Natürlich sind auch die Flugzeuge auf diese Weise besser vor der UV-Strahlung geschützt.

Im Herbst 2018 wurde das Schattennetz noch einmal um 60 m verlängert,
so dass jetzt wirklich für alle Flugzeuge Platz ist. Insgesamt sind es
jetzt 330 m Schattennetz.

Luftraum aktuell

Inzwischen haben sich die Luftraumstrukturen in Namibia gefestigt und es gibt einen klaren Rahmen. Grundlage ist das Segelfluggebiet (Gliding Area) , das bis zu FL 195 reicht. Darin einige TMZs, die nur mit Transponder und Hörbereitschaft beflogen werden dürfen.

Was jetzt wieder möglich ist, ist das Verlassen des Segefluggebietes nach Norden bis zu FL 145 (Achtung!). Mit etwas Umsicht lassen sich dadurch schöne Flüge gestalten.
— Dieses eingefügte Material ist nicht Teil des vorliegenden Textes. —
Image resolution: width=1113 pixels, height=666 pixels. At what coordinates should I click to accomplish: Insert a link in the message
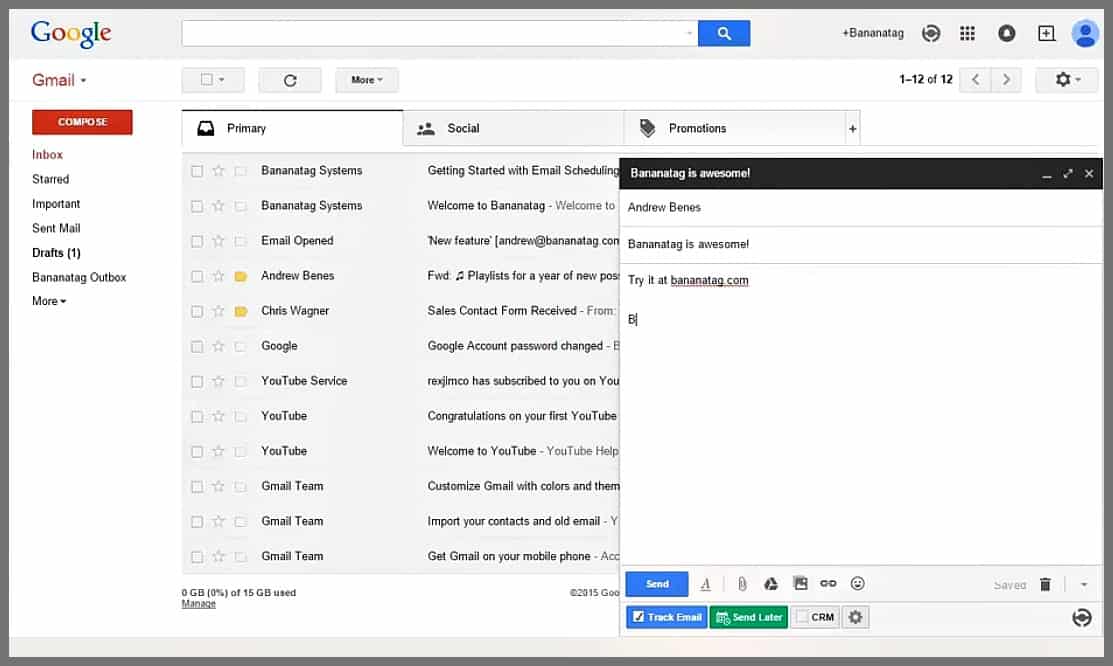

Der Einflug nach Botswana ist bis zu 2 1/2° gestattet und der Südafrika-Zipfel bis zum Lendpas ist ebenfalls befliegbar. Beide Bereiche bis FL 195.

Genaue Einzelheiten finden sich auf der Seite der SSN (Soaring Society Namibia). Dort finden sich alle Angaben und auch Dateien zum Herunterladen (s. Links).